- [Exercise prompt] An exact transcription of every record below is required, with the pictures left out.

- [Provided records]
⟨
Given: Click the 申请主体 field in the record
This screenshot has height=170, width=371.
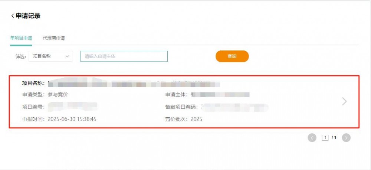Looking at the screenshot, I should click(207, 95).
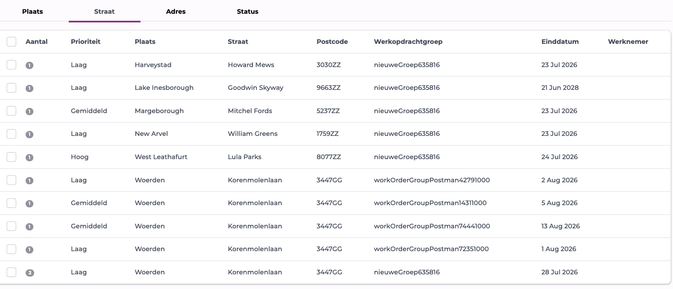
Task: Click the count badge in Lake Inesborough row
Action: click(29, 88)
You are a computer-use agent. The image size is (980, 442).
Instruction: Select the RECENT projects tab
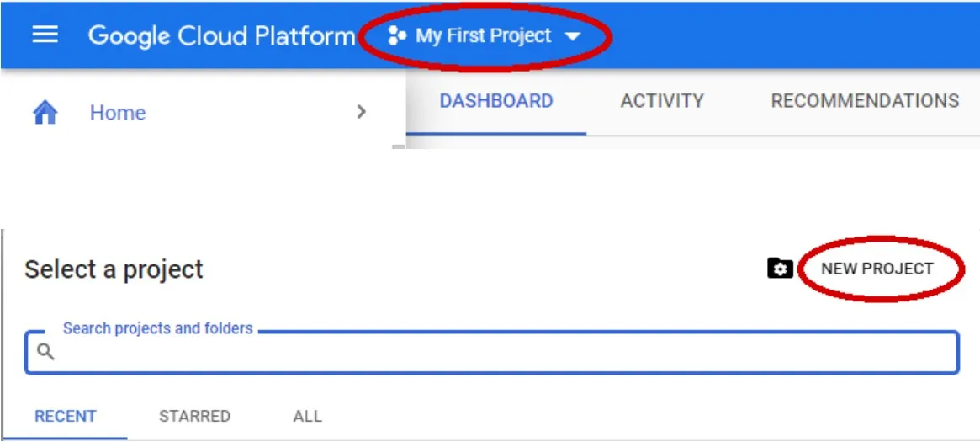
⟩
- [Task result]
Given: Click the 申请主体 field in the record
This screenshot has height=170, width=371.
Looking at the screenshot, I should click(207, 95).
Task: Click the count badge in Lake Inesborough row
Action: click(29, 88)
You are a computer-use agent. The image size is (980, 442).
Instruction: Select the RECENT projects tab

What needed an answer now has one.